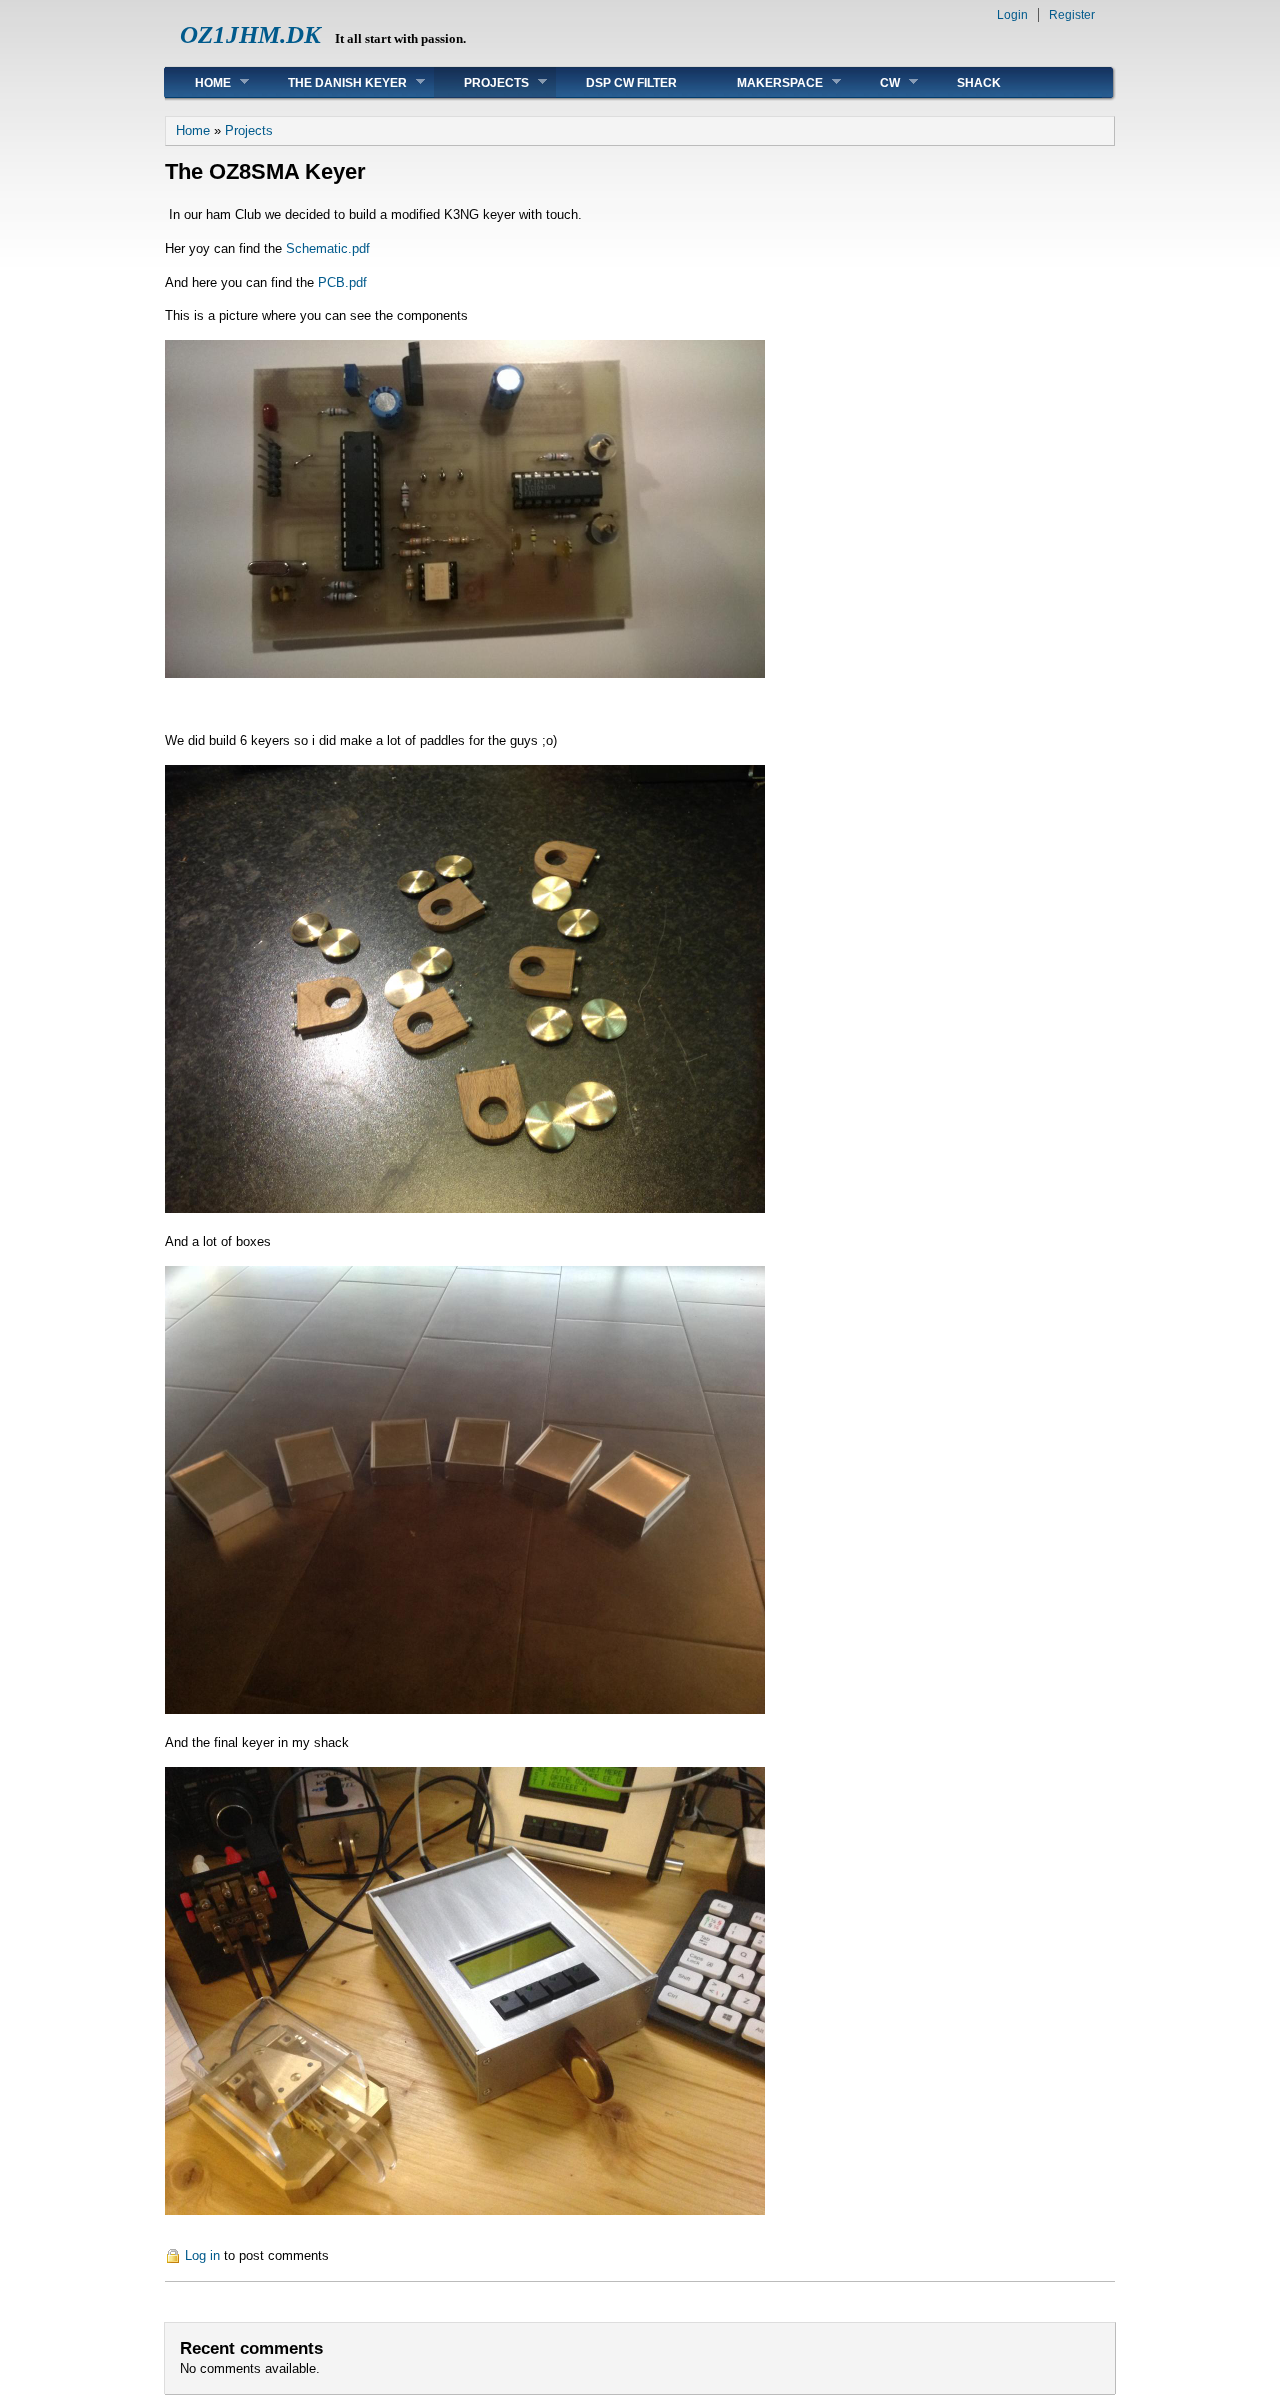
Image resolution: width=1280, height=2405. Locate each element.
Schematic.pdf (328, 248)
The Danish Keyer (332, 82)
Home (198, 82)
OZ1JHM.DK (250, 34)
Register (1072, 15)
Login (1012, 15)
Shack (979, 83)
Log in (202, 2255)
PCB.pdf (342, 282)
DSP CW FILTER (631, 83)
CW (875, 82)
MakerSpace (765, 82)
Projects (481, 82)
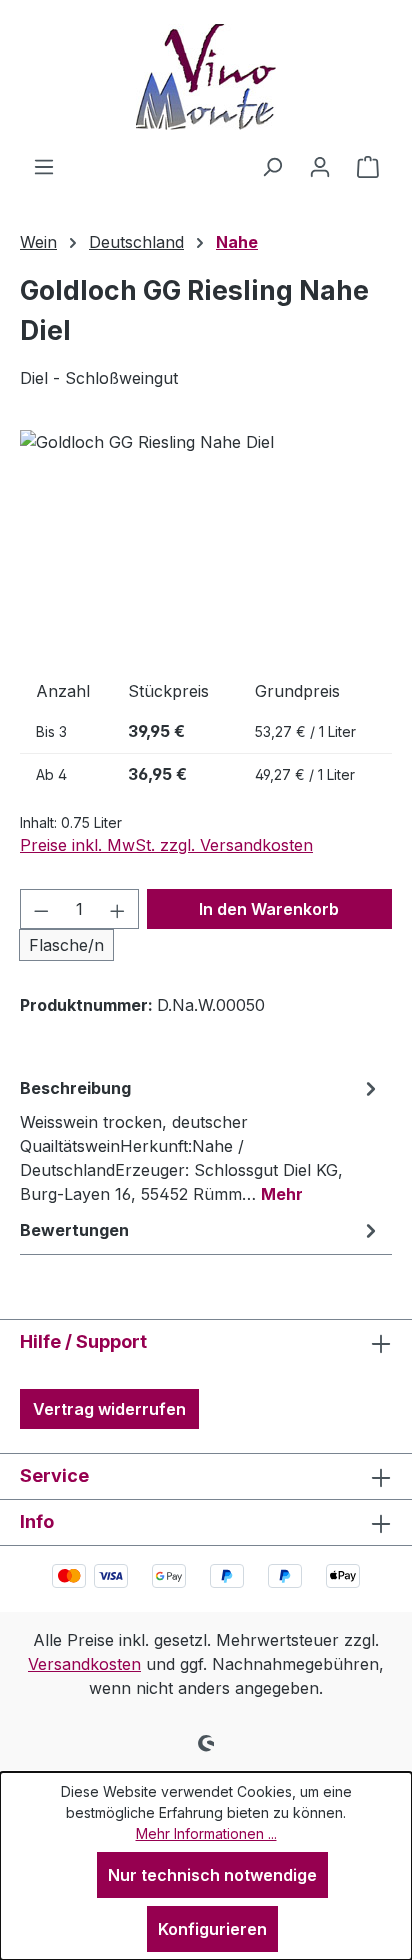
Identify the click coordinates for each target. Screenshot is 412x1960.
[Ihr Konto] (320, 166)
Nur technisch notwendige (212, 1875)
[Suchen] (272, 166)
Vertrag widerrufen (109, 1409)
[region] (206, 542)
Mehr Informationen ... (206, 1833)
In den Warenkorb (269, 909)
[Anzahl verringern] (41, 909)
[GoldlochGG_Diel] (206, 542)
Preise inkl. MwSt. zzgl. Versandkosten (166, 845)
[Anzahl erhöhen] (118, 909)
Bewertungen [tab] (74, 1230)
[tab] (201, 1140)
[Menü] (44, 166)
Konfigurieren (212, 1929)
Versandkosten (84, 1664)
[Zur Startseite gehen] (206, 77)
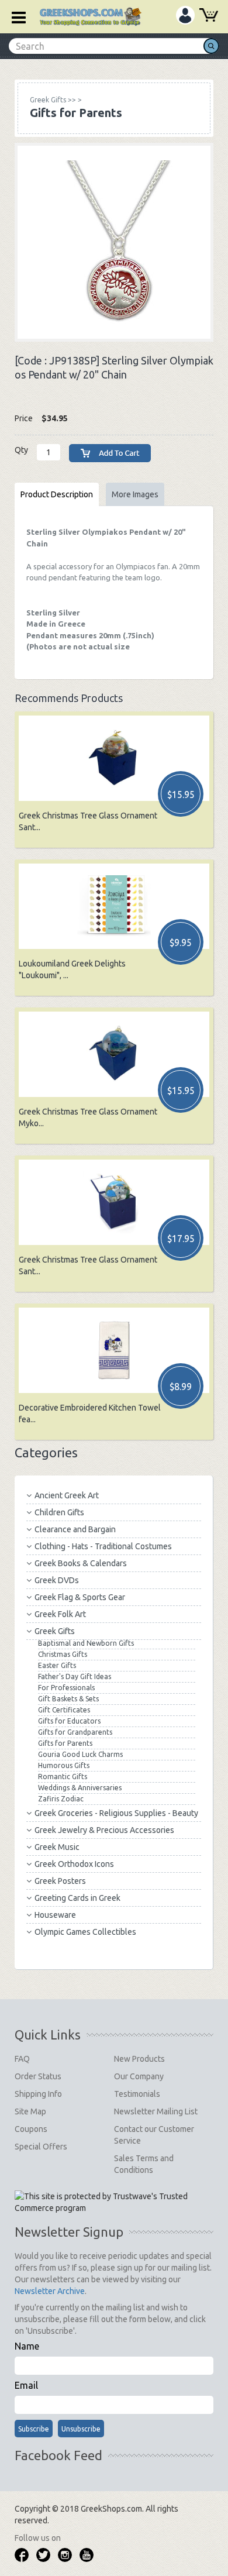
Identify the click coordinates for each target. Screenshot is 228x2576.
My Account (185, 15)
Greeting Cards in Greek (77, 1898)
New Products (139, 2058)
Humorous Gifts (63, 1765)
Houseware (55, 1915)
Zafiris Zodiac (61, 1799)
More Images (135, 494)
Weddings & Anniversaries (80, 1787)
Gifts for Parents (65, 1743)
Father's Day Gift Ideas (74, 1676)
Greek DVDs (56, 1580)
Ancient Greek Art (66, 1495)
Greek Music (57, 1847)
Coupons (31, 2129)
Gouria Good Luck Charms (80, 1754)
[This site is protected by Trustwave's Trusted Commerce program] (113, 2202)
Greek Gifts (54, 1631)
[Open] (14, 16)
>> (53, 100)
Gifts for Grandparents (75, 1732)
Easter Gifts (57, 1665)
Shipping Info (38, 2094)
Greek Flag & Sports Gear (79, 1597)
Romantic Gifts (62, 1776)
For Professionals (66, 1687)
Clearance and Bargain (75, 1529)
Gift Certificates (64, 1710)
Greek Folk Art (60, 1614)
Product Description (56, 494)
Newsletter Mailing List (156, 2111)
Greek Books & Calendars (80, 1563)
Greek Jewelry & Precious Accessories (104, 1830)
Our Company (139, 2076)
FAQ (22, 2058)
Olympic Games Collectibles (85, 1932)
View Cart (208, 16)
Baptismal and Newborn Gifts (86, 1643)
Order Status (38, 2076)
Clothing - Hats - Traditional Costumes (103, 1546)
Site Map (30, 2111)
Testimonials (137, 2094)
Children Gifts (59, 1512)
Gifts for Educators (69, 1721)
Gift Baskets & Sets (68, 1699)
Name (27, 2346)
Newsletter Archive (50, 2291)
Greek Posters (60, 1881)
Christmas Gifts (62, 1654)
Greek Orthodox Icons (74, 1864)
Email (26, 2385)
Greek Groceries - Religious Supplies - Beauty (116, 1813)
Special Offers (41, 2146)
- - -
Task statement: Line by line, write out the data above exactly, without the pictures.

Your solution:
Image resolution: width=1280, height=2405. Locate each element.
Schematic.pdf (328, 248)
The Danish Keyer (332, 82)
Home (198, 82)
OZ1JHM.DK (250, 34)
Register (1072, 15)
Login (1012, 15)
Shack (979, 83)
Log in (202, 2255)
PCB.pdf (342, 282)
DSP CW FILTER (631, 83)
CW (875, 82)
MakerSpace (765, 82)
Projects (481, 82)
Identify the click coordinates for each target. Screenshot is 412x1960.
[Ihr Konto] (320, 166)
Nur technisch notwendige (212, 1875)
[Suchen] (272, 166)
Vertrag widerrufen (109, 1409)
[region] (206, 542)
Mehr Informationen ... (206, 1833)
In den Warenkorb (269, 909)
[Anzahl verringern] (41, 909)
[GoldlochGG_Diel] (206, 542)
Preise inkl. MwSt. zzgl. Versandkosten (166, 845)
[Anzahl erhöhen] (118, 909)
Bewertungen [tab] (74, 1230)
[tab] (201, 1140)
[Menü] (44, 166)
Konfigurieren (212, 1929)
Versandkosten (84, 1664)
[Zur Startseite gehen] (206, 77)
Identify the click coordinates for each target. Screenshot is 228x2576.
My Account (185, 15)
Greeting Cards in Greek (77, 1898)
New Products (139, 2058)
Humorous Gifts (63, 1765)
Houseware (55, 1915)
Zafiris Zodiac (61, 1799)
More Images (135, 494)
Weddings & Anniversaries (80, 1787)
Gifts for Parents (65, 1743)
Father's Day Gift Ideas (74, 1676)
Greek DVDs (56, 1580)
Ancient Greek Art (66, 1495)
Greek Music (57, 1847)
Coupons (31, 2129)
Gouria Good Luck Charms (80, 1754)
[This site is protected by Trustwave's Trusted Commerce program] (113, 2202)
Greek Gifts (54, 1631)
[Open] (14, 16)
>> (53, 100)
Gifts for Grandparents (75, 1732)
Easter Gifts (57, 1665)
Shipping Info (38, 2094)
Greek Flag & Sports Gear (79, 1597)
Romantic Gifts (62, 1776)
For Professionals (66, 1687)
Clearance and Bargain (75, 1529)
Gift Certificates (64, 1710)
Greek Folk Art (60, 1614)
Product Description (56, 494)
Newsletter Mailing List (156, 2111)
Greek Books & Calendars (80, 1563)
Greek Jewelry & Precious Accessories (104, 1830)
Our Company (139, 2076)
FAQ (22, 2058)
Olympic Games Collectibles (85, 1932)
View Cart (208, 16)
Baptismal and Newborn Gifts (86, 1643)
Order Status (38, 2076)
Clothing - Hats - Traditional Costumes (103, 1546)
Site Map (30, 2111)
Testimonials (137, 2094)
Children Gifts (59, 1512)
Gifts for Educators (69, 1721)
Gift Baskets & Sets (68, 1699)
Name (27, 2346)
Newsletter Archive (50, 2291)
Greek Posters (60, 1881)
Christmas Gifts (62, 1654)
Greek Orthodox Icons (74, 1864)
Email (26, 2385)
Greek Groceries - Religious Supplies - Beauty (116, 1813)
Special Offers (41, 2146)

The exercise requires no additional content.